Tech & Trials: Can AI save us from drowning in data?

Data – it’s everywhere! Especially in clinical trials, where an average trial of about 2,000 patients can expect to produce 3,000,000 points of data across labs, vitals, medications, and adverse events.¹ (And that’s from an article that’s 25 years old.) While more data often means richer insights – emerging adverse events, response by sub-group analysis, etc. – it also introduces a host of challenges.

The most common issue is the most intuitive. The more data we collect, the higher the chance for errors. Maybe the automated biomarker from the patient’s watch didn’t trigger, resulting in a missing data point. Or the person entering data into the electronic data capture (EDC) system was typing so fast a period in the number ended up in the wrong place. Or lab values, transferred from the lab information system to the EDC, via software, had a bug that ended with someone reporting a white blood cell count of 2,000,000. In fact, one (hardly surprising) study states that about 90% of spreadsheets with 150 or more rows will contain an error - more data equals more errors.²

Value errors and logical errors

Thankfully, AI can help.

It’s useful to break the most common data errors into two types: value errors and logical errors. Value errors are those that occur for a single data point in a clinical trial – the value could be missing, or too large or tiny, or maybe even the wrong type of data entirely (someone writes the word “date” for a “Date of Birth” field).

In contrast, logical errors in clinical trial data occur when the individual points of data are fine, but in combination they don’t make sense. As one example, maybe someone’s recorded Systolic blood pressure is 71 and the Diastolic blood pressure was reported as 112. Individually, the data points seem ok, but together they would indicate an error because the Diastolic value is much higher than the Systolic, which shouldn’t happen. This is a logical error since the “formula” of combined values indicates something is wrong.

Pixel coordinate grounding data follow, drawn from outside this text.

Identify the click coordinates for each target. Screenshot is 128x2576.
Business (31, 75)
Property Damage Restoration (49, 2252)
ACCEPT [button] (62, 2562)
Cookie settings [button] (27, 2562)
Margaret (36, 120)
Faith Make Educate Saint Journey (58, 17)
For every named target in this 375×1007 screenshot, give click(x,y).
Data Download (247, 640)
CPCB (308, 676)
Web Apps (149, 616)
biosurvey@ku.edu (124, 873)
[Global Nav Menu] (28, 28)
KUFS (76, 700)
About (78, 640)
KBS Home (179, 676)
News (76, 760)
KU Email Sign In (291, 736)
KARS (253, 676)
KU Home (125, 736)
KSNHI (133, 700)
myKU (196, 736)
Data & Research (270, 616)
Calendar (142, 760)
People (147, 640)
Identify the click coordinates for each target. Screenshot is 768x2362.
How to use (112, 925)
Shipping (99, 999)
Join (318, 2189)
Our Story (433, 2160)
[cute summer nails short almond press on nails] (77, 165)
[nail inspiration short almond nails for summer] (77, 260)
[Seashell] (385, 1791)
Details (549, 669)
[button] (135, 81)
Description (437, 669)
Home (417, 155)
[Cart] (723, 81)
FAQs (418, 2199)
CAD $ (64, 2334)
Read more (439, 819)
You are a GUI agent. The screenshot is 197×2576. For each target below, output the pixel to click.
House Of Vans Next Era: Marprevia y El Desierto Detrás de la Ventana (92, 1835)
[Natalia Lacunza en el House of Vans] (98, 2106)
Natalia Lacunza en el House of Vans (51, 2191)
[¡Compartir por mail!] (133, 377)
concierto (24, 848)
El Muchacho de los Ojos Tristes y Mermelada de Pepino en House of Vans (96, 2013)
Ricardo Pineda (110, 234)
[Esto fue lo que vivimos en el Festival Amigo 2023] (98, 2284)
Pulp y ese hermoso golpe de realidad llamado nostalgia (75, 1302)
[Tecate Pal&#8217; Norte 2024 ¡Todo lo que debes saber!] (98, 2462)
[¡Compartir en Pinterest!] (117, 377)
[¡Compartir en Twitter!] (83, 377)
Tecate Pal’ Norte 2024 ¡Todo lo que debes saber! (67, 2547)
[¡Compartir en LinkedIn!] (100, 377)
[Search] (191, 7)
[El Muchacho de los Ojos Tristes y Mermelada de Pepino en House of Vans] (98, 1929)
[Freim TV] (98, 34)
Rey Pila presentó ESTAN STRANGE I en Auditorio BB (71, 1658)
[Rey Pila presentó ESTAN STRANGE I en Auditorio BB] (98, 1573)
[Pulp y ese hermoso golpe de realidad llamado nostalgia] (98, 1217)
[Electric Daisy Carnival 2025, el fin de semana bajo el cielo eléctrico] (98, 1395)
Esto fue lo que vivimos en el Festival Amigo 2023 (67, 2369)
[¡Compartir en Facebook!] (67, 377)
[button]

There are multiple ways we can leverage AI to solve both value and logical errors. Going back to the original column in this series, the concepts of machine learning and “classic” AI were introduced, and both of those techniques are useful here.
One way to find potential value errors is to use machine-learning to predict if a value is much too large or much too small, given all the other values you’ve seen before.

Essentially, you learn a “model” for each data point that narrows into a range of acceptable values, given all the values it has been fed in training. Then, if a new value comes in, the model can predict whether it seems reasonably in range.

The importance of a Knowledge Base

One benefit of this approach is that it is purely data driven – I can provide a huge number of values for earlobe size measurements, even if that’s something super rare across all clinical trials, and this technique will figure out if a value is so small that it’s suspicious. However, it also therefore requires a large number of training values to effectively figure out which values are “in range” versus those that are not. So, it has a cost associated with “warming up” – you need to gather enough data in your trial (or have it historically) to figure out the ranges. So, the benefit is flexibility (it should work on many types of data), but the challenge is getting enough of that data to learn the ranges.

On the other hand, we can leverage classical AI to create a “Knowledge Base.” In the previous column, logic and constraints were noted as key concepts in classic AI, and they fit perfectly for cleaning data as well.

A Knowledge Base is a data set of known types of data, complete with logic and constraints. For instance, in a knowledge base of human health, you might have a concept of “Age” defined as a number between 0 and 140. The Knowledge Base should cover most types of data seen in trials – different types of labs, different types of vitals, and even demographic information. The benefit is that it can be built and reused many types of trials (“build and reuse”), but the challenge is doing it with enough fidelity and scale to cover many, many concepts in health (versus say “EDC edit checks”, which are programmed, per trial, on a limited set of data for just that trial). But again, we can use AI to automatically mine the medical literature, previous trials, etc., to build the Knowledge Base.

One interesting aspect of a Knowledge Base is that we can then introduce constraints (just like Sudoku, as per the previous column) to identify Logical errors. For instance, if the Knowledge Base knows about Systolic Blood Pressure and Diastolic Blood Pressure as individual data types, we can introduce a constraint that Diastolic Blood Pressure can’t be so much higher than Systolic. In other words, we can encode logical errors as constraints. Again, the challenge is building up this set of constraints, at scale, without being a huge burden on the developers. So, the Knowledge Base has a challenge in building it up in the first place, to cover many data types (versus the machine-learning mechanism), but it’s easier (and more intuitive) for finding both value and logical errors and can be reused again and again.

Trials continue to collect more and more data, which is great for insights. But the first (and maybe most important) aspect of dealing with the deluge of data is making sure that it’s clean and ready for analysis. If we can use AI to do this, we can dramatically speed up our cycle times for tasks ranging from Database Lock (currently a very long and very manual task of data checking), to Analytic Insights (what adverse events are emerging in our older population?), to Risk-Based Quality Management (which sites are producing more data errors versus others).

In other words, the first step to handling the crush of data is making sure you can wrangle it into something workable - going from a huge pile of laundry to a nicely folded closet.